For melanoma, the most significant inherited gene is CDKN2A, a tumor suppressor. Mutations in this gene account for an estimated 35% to 40% of all familial melanomas. Families carrying these mutations often see melanoma diagnosed across multiple generations, sometimes at younger ages. Other genes linked to hereditary melanoma include CDK4, which carries a similar risk level to CDKN2A but is much rarer, and BAP1, which is associated with both skin melanoma and a rare eye melanoma called uveal melanoma. BAP1 mutations follow an autosomal dominant pattern, meaning inheriting just one copy from either parent is enough to increase risk.
For basal cell carcinoma, the most well-known genetic link is PTCH1. Inherited mutations in this gene cause basal cell nevus syndrome, a condition where people develop dozens or even hundreds of basal cell carcinomas over their lifetime. Even outside this syndrome, up to 30% of sporadic basal cell carcinomas show PTCH1 mutations that arose on their own in skin cells.
Chemical and Environmental Carcinogens
Several substances cause skin cancer through mechanisms that have nothing to do with sunlight.
- Arsenic is classified as a top-tier carcinogen by both the EPA and the International Agency for Research on Cancer. Exposure comes primarily from contaminated drinking water and certain foods, including grain-based processed foods, dairy, and fish. Arsenic exposure is linked to both squamous cell and basal cell carcinomas.
- Cadmium is another group I carcinogen. Cigarette smoke is a major source, along with contaminated air, water, and green leafy vegetables grown in polluted soil.
- Hexavalent chromium, the toxic form of chromium (distinct from the harmless trivalent form found in food), is a known carcinogen primarily encountered in industrial settings like metalworking and manufacturing.
Trace elements like iron and copper aren’t carcinogens in the traditional sense, but elevated levels in the body may promote cancer growth. Iron catalyzes the formation of the same reactive oxygen species that UVA produces, while copper promotes the growth of new blood vessels that tumors need to expand.
Viruses and Skin Cancer
Human papillomavirus, best known for causing cervical cancer, also plays a role in skin cancer. More than 220 genotypes of HPV have been identified, and the beta strains are the ones most commonly found in skin tissue. Emerging evidence links beta-HPV to cutaneous squamous cell carcinoma, particularly in people with weakened immune systems. The connection is strongest in organ transplant recipients and others on long-term immunosuppressive therapy.
Immunosuppression
A weakened immune system is one of the most potent risk factors for skin cancer. Organ transplant recipients, who take medications to prevent their body from rejecting the new organ, face a 20- to 100-fold increased risk of non-melanoma skin cancer compared to the general population. This makes skin cancer one of the most common cancers in transplant patients.

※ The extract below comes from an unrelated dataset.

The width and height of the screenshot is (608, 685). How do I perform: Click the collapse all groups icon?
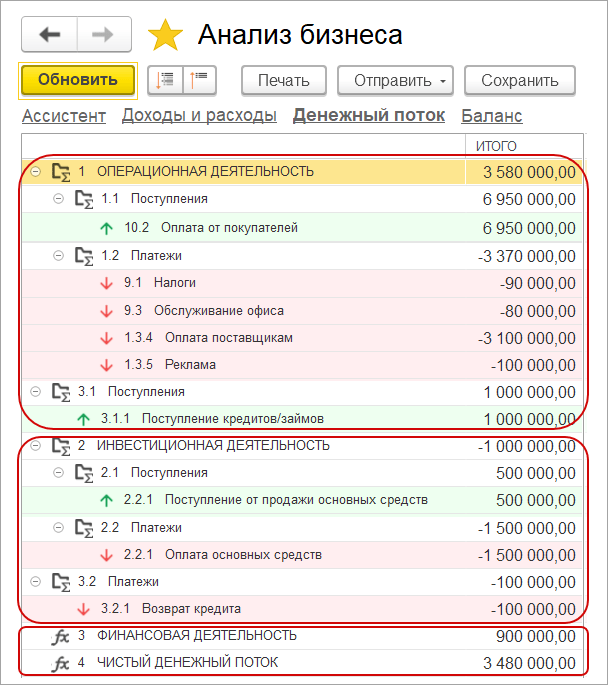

The risk isn’t limited to transplant recipients. Anyone on long-term immunosuppressive therapy, including people with autoimmune diseases or HIV, faces elevated risk. The immune system normally identifies and destroys cells with damaged DNA before they can become cancerous. When that surveillance system is suppressed, damaged skin cells are far more likely to survive, multiply, and form tumors.
Ozone Depletion and Rising UV Levels
The ozone layer in the upper atmosphere filters out much of the sun’s UVB radiation before it reaches the ground. Where that layer thins, surface UV levels rise. In the Antarctic, UVB levels measured at the surface can double during the annual ozone hole. The Montreal Protocol, an international treaty that phased out ozone-depleting chemicals starting in the late 1980s, is expected to prevent roughly 443 million cases of skin cancer and 2.3 million skin cancer deaths among people in the United States alone over its effective lifespan. That figure illustrates just how directly ozone thickness translates to skin cancer rates at the population level.